At the time of divorce, a business may be in one spouse’s name or in both spouses’ names. The business may have been created by one spouse before the marriage, or by one or both spouses during the marriage, and may be owned in part by persons other than the spouses.
Ownership may be in the form of interests in a partnership, membership interests in a limited liability company, or shareholder interests in a corporation. Or the business may be operated as a sole proprietorship (an individual person) and not as a separate legal entity. Businesses owned by a small number of persons (often family members and friends) and whose shares are not publicly traded on a stock exchange are known as closely-held businesses.
The questions of (1) whether the business was created by one spouse before the marriage or was created during the marriage and (2) the form of the business entity and the related agreements between the business owners may impact the division of the divorcing spouses’ interests in the business.

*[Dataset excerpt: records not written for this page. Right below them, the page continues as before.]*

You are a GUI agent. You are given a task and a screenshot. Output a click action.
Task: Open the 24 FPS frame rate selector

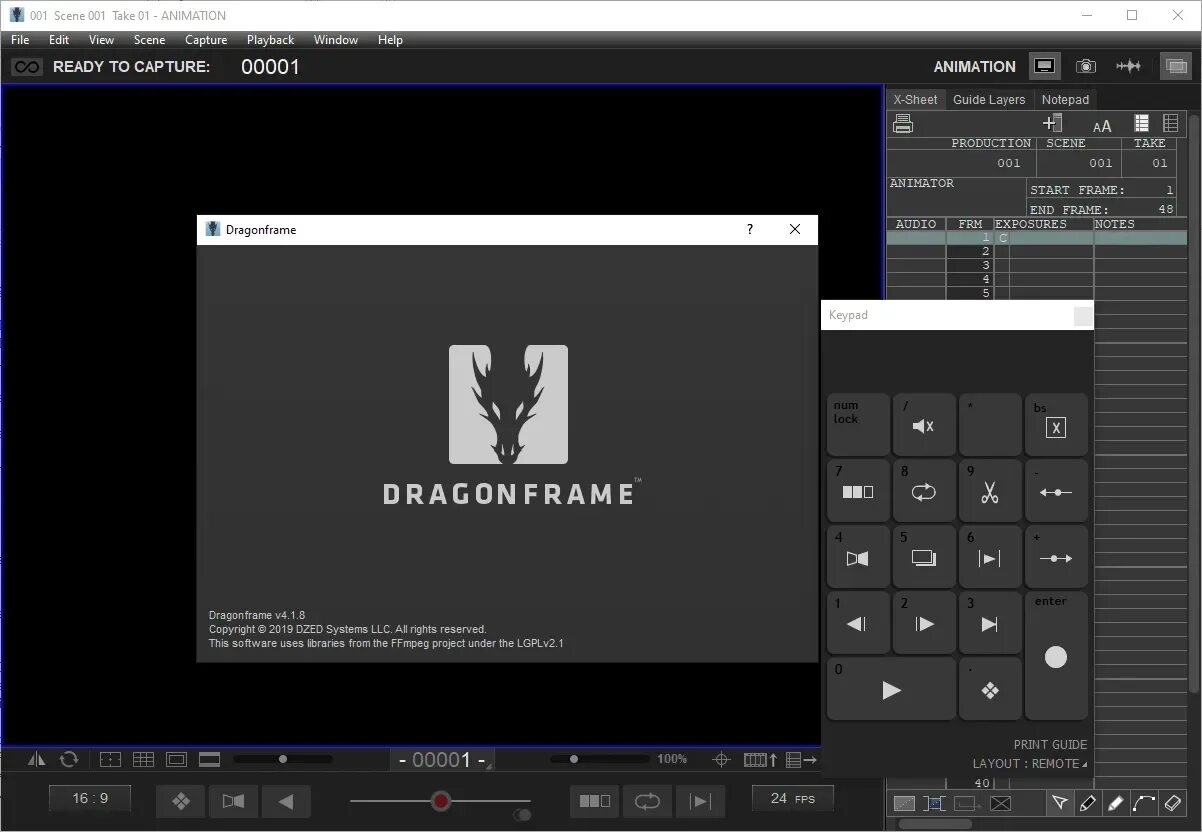792,798
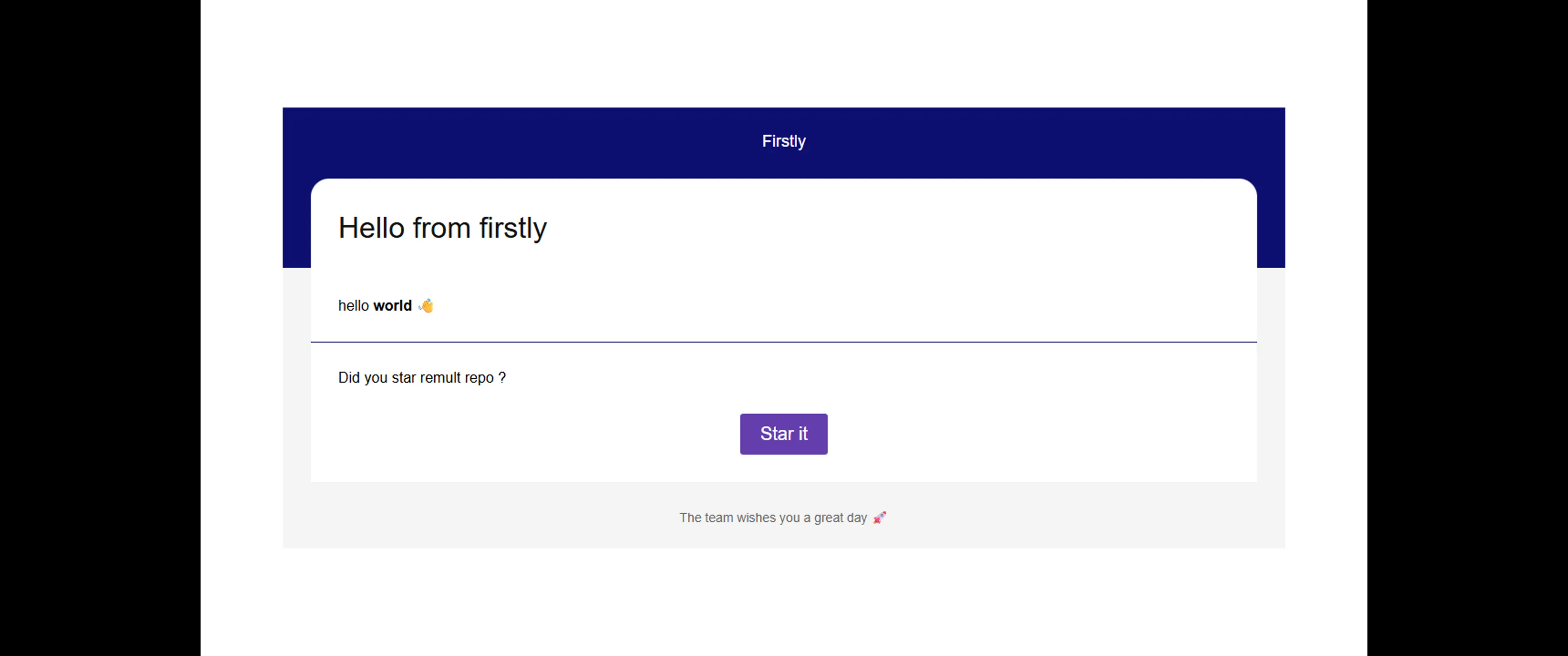Click the Did you star remult repo text

tap(421, 378)
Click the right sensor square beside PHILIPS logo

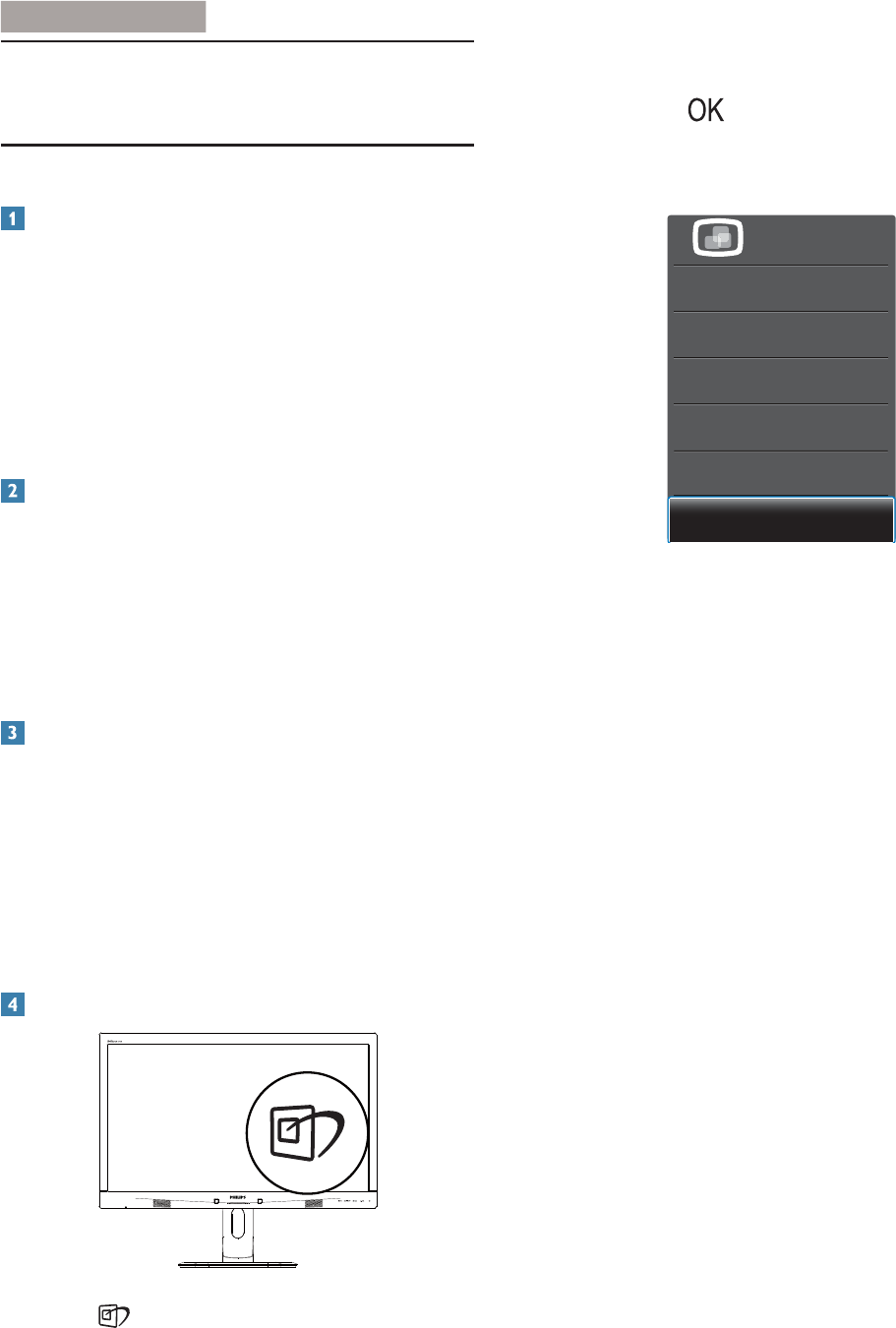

If the spouses live in a community property state (as opposed to an equitable distribution/common law property state), and if the business was created by one spouse before the marriage, income earned from the separate property business and any appreciation (increase) in the value of the business interest during the marriage may be community property rather than separate property. Community property states generally include Alaska, Arizona, California, Idaho, Louisiana, Nevada, New Mexico, Texas, Washington, and Wisconsin.
In other states—so-called equitable distribution or common law property states—the divorce court attempts to divide the spouses’ assets equitably (fairly) and may order one spouse to contribute separate property to the other spouse in an effort to do so. In practice, the difference between the division of assets in community property states and in equitable distribution states is sometimes not as great as it may seem, as the court in a community property state may have the discretion to divide the spouses’ community property on a 60-40, 70-30, or other unequal basis.
When evaluating the division of a business interest in divorce, it is also important to consider any tax implications for the division of the business. And it may be necessary for the spouses to hire a business appraisal expert to make a valuation of the business.
In Wisconsin, which is a community property state, the division of business interests during a divorce can be complex. If a business was established by one spouse prior to the marriage, the income and appreciation of the business during the marriage are typically considered community property. This means that both spouses may have a claim to these assets in a divorce. The form of the business entity—whether it's a partnership, limited liability company, corporation, or sole proprietorship—and any agreements between business owners can significantly affect how interests in the business are divided. Wisconsin courts aim to divide marital property equally, but they also have the discretion to make an unequal division if deemed fair. It's important to note that tax consequences are a critical consideration when dividing a business in a divorce. Additionally, obtaining a business valuation from an appraisal expert is often necessary to determine the worth of the business for equitable distribution. An attorney can provide guidance specific to the circumstances of the business and the divorce.